The Long Defeat of William Wilberforce
In 1787, a twenty-seven-year-old member of Parliament sat at his desk in Old Palace Yard, London, and scratched two sentences into his journal: "God Almighty has set before me two great objects: the suppression of the slave trade, and the reformation of manners." William Wilberforce had no idea that sentence would cost him nearly everything — his health, his reputation, and two decades of defeat.
Year after year, Wilberforce introduced his abolition bill. Year after year, Parliament voted it down. Colleagues mocked him. Slave traders burned him in effigy. His body, already frail, buckled under the strain.
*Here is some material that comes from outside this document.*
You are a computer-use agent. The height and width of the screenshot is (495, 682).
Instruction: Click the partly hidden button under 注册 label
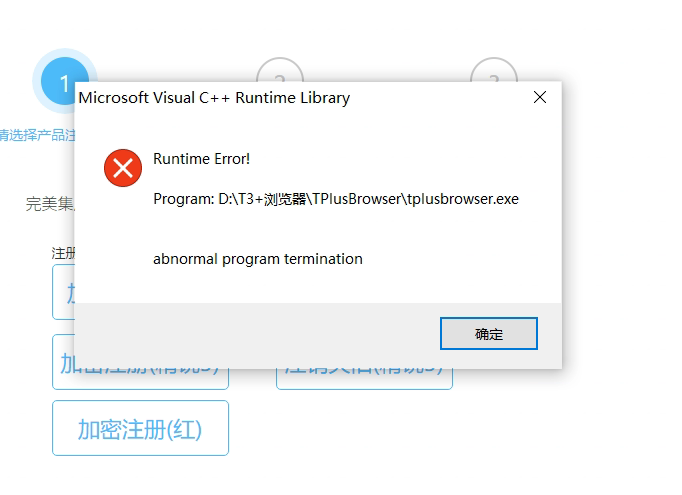[x=64, y=292]
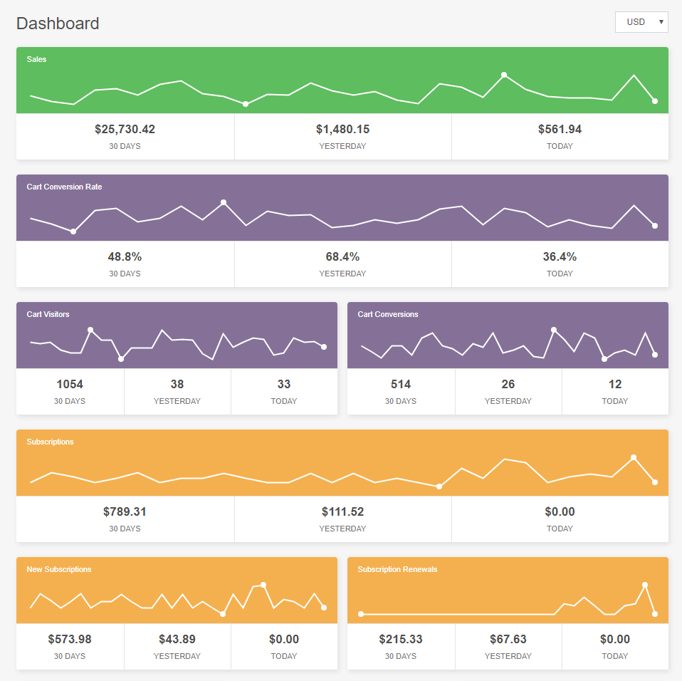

By the late 1790s, he confided to friends that he feared his life's work had been utterly wasted — that he had labored "for nothing" and spent his strength "for vanity."
Those are the Servant's own words in Isaiah 49:4. Yet the Lord's answer to that despair is breathtaking: "It is too light a thing that you should be my servant... I will make you as a light for the nations." God's purpose was always larger than the Servant imagined.
Wilberforce lived to see the Slavery Abolition Act pass in 1833, three days before his death. The work he thought was futile became a light that reached far beyond Britain's shores. When the Almighty calls someone from the womb and shapes them like a polished arrow, no number of defeats can cancel that purpose.